* What you should do:
Rescale the stretch from the line containing "Task: Click the notification bell icon" through the line containing "Action: (1109, 69)", both included: write out those lines again in full, multiply each answer coordinate by 1.65, and round to whole numbers, with halves going up. Keep every other number unchanged and leave the pictures out.

Records from a pointing dataset:
================================

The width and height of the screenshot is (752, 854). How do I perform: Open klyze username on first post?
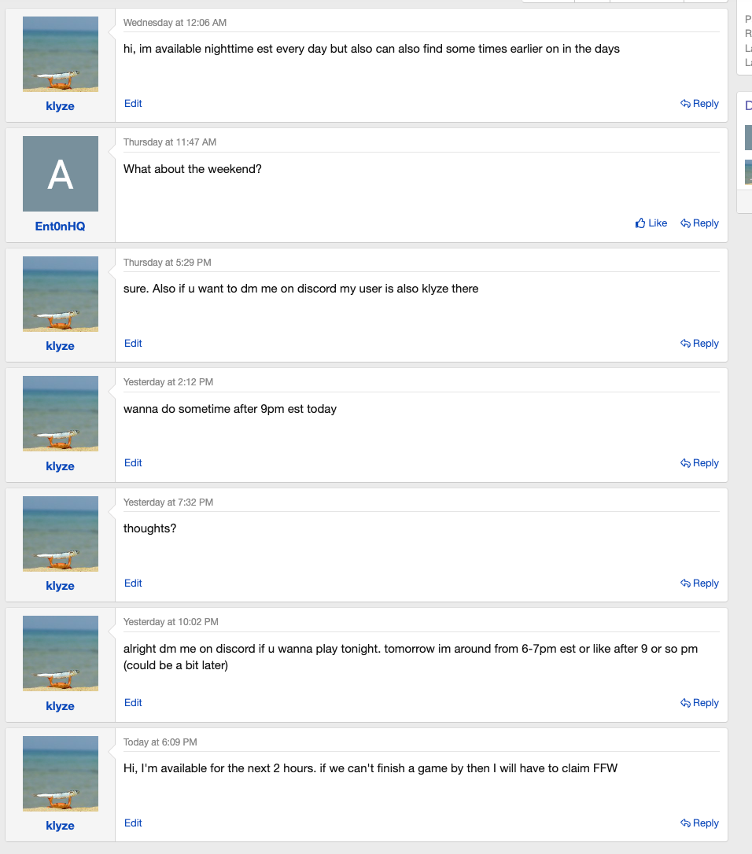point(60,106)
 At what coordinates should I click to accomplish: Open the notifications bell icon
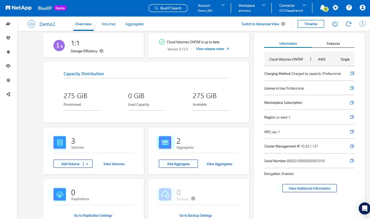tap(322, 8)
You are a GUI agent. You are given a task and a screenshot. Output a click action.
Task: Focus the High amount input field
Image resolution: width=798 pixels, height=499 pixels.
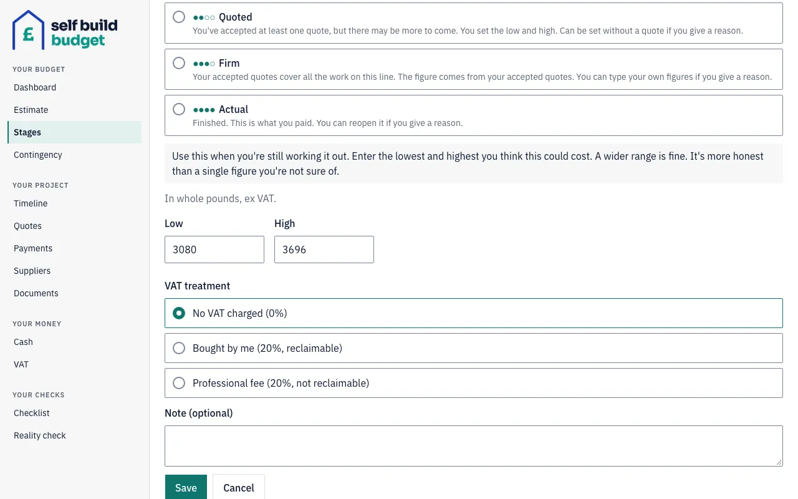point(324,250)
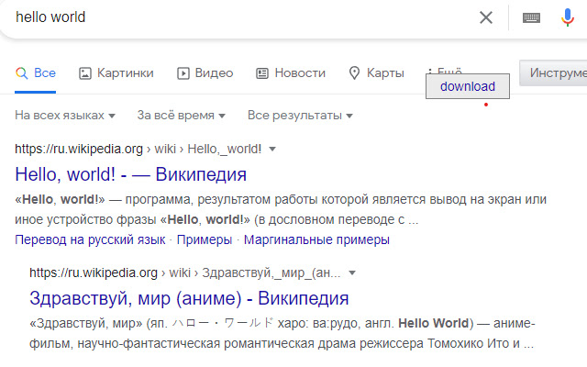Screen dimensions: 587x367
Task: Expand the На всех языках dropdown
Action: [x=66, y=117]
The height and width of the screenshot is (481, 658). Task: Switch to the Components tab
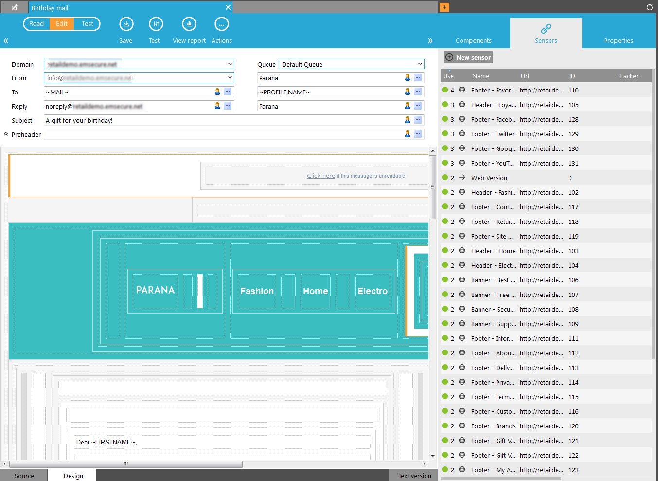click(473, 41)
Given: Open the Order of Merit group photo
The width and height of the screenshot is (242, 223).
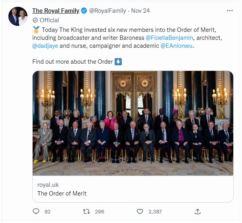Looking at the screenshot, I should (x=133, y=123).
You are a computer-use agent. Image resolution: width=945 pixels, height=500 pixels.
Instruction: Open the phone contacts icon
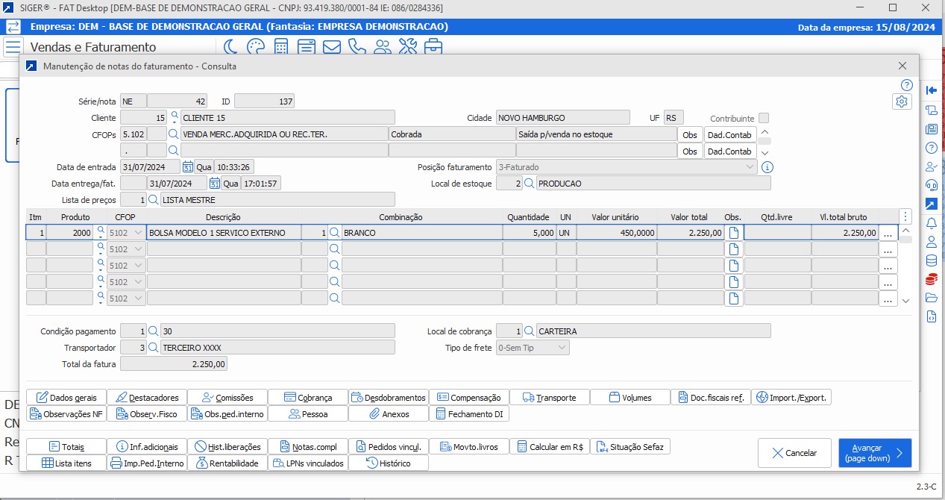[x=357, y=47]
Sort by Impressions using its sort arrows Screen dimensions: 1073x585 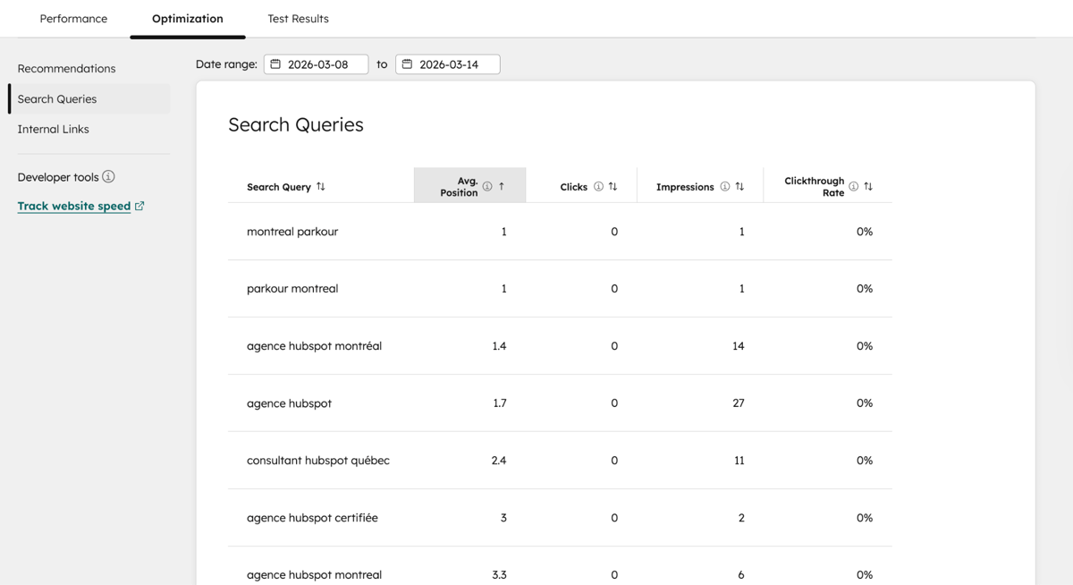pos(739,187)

================================

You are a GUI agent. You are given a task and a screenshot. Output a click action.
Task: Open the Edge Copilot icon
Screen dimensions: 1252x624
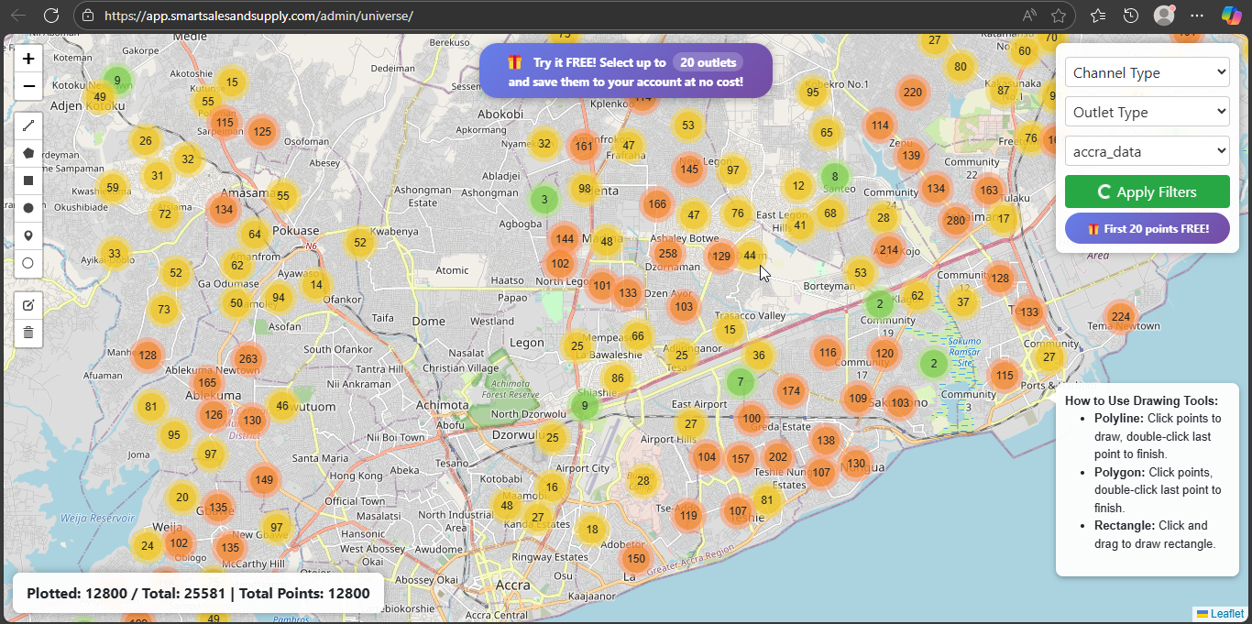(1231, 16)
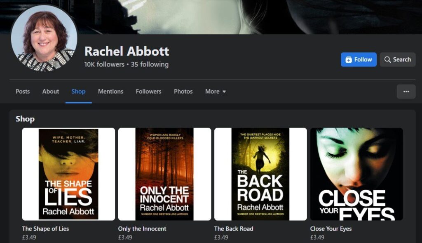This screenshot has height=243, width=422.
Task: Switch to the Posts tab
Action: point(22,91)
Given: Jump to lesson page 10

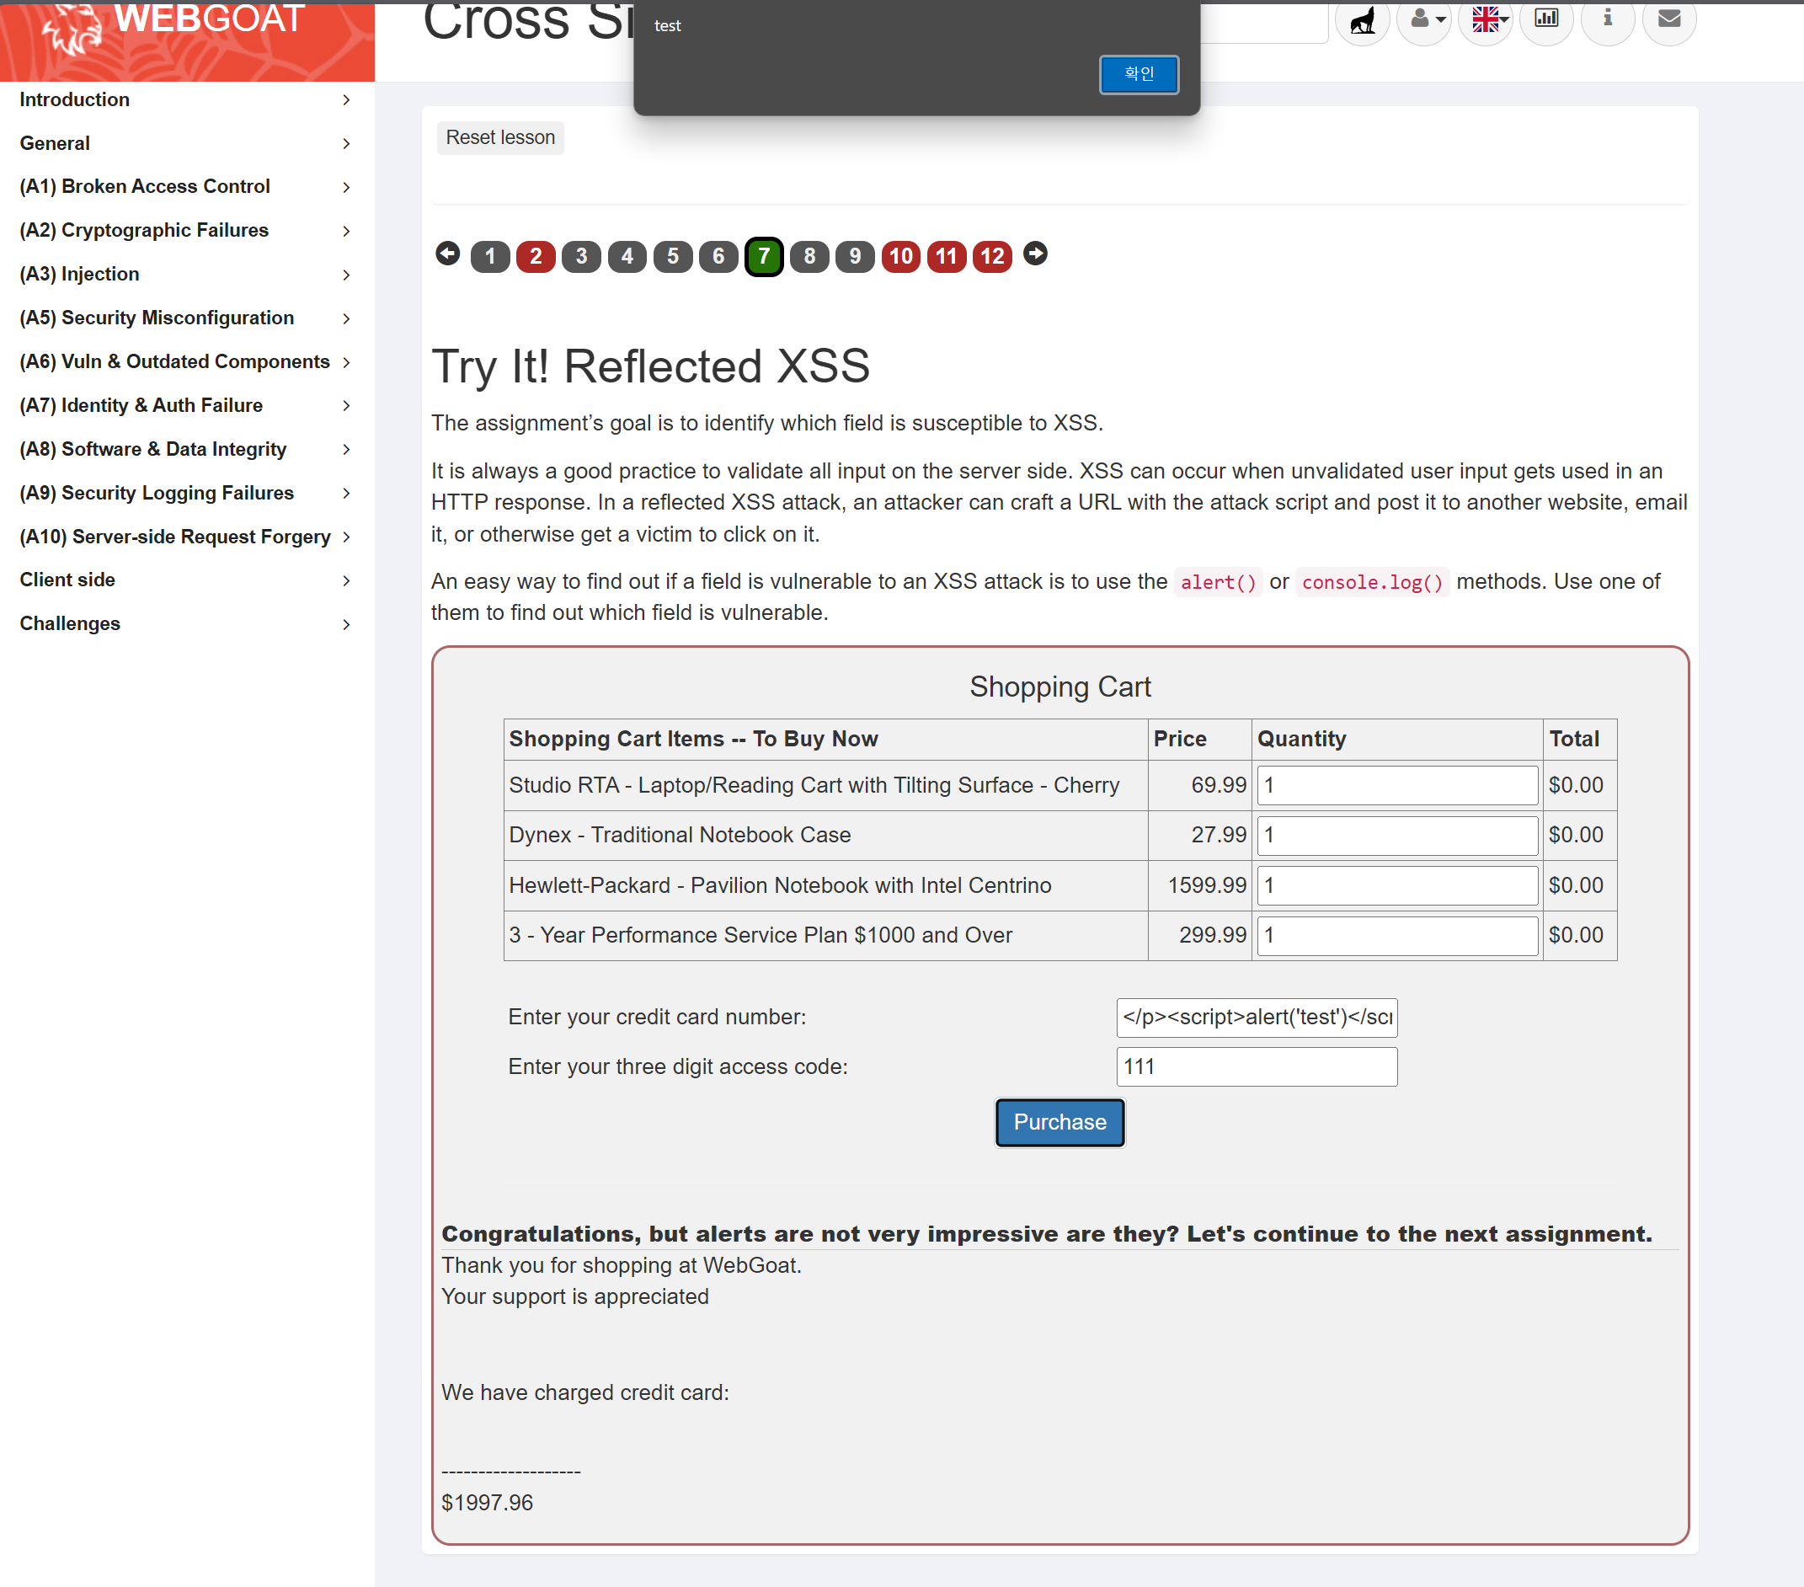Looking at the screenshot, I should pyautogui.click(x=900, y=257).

================================

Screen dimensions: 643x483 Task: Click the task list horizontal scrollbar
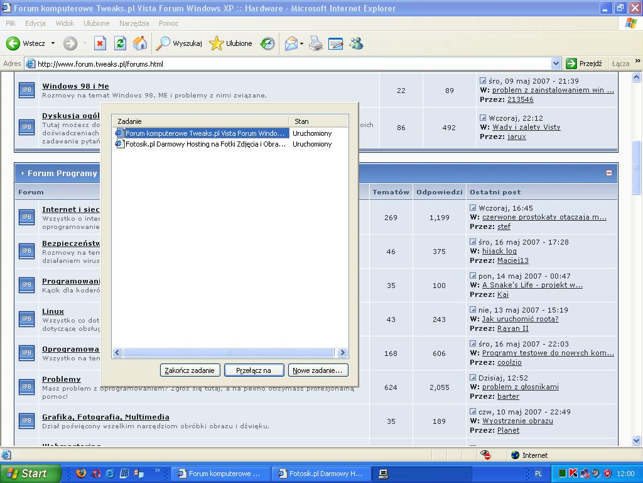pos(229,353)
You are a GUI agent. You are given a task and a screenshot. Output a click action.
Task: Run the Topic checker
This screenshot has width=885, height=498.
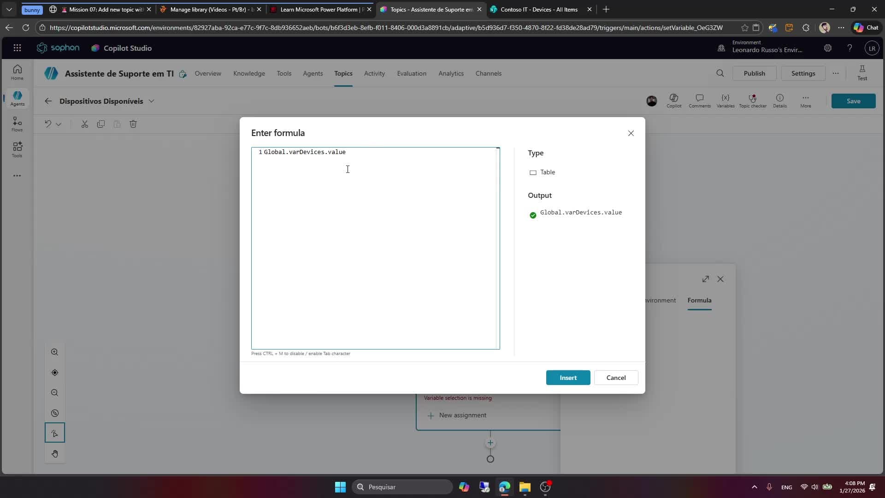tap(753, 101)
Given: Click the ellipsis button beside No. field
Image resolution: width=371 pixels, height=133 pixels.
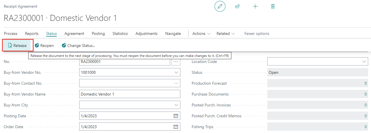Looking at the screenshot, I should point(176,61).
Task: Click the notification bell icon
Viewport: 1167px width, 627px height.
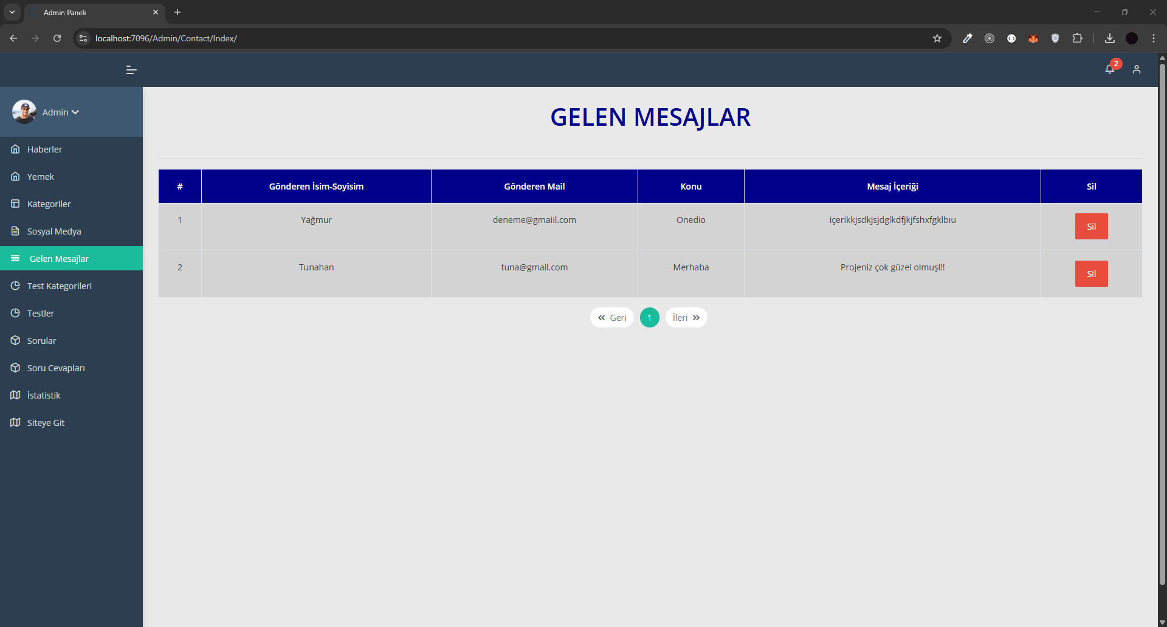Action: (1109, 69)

================================

* Complete response:
Task: Click the notification bell icon
Viewport: 1167px width, 627px height.
Action: (1830, 114)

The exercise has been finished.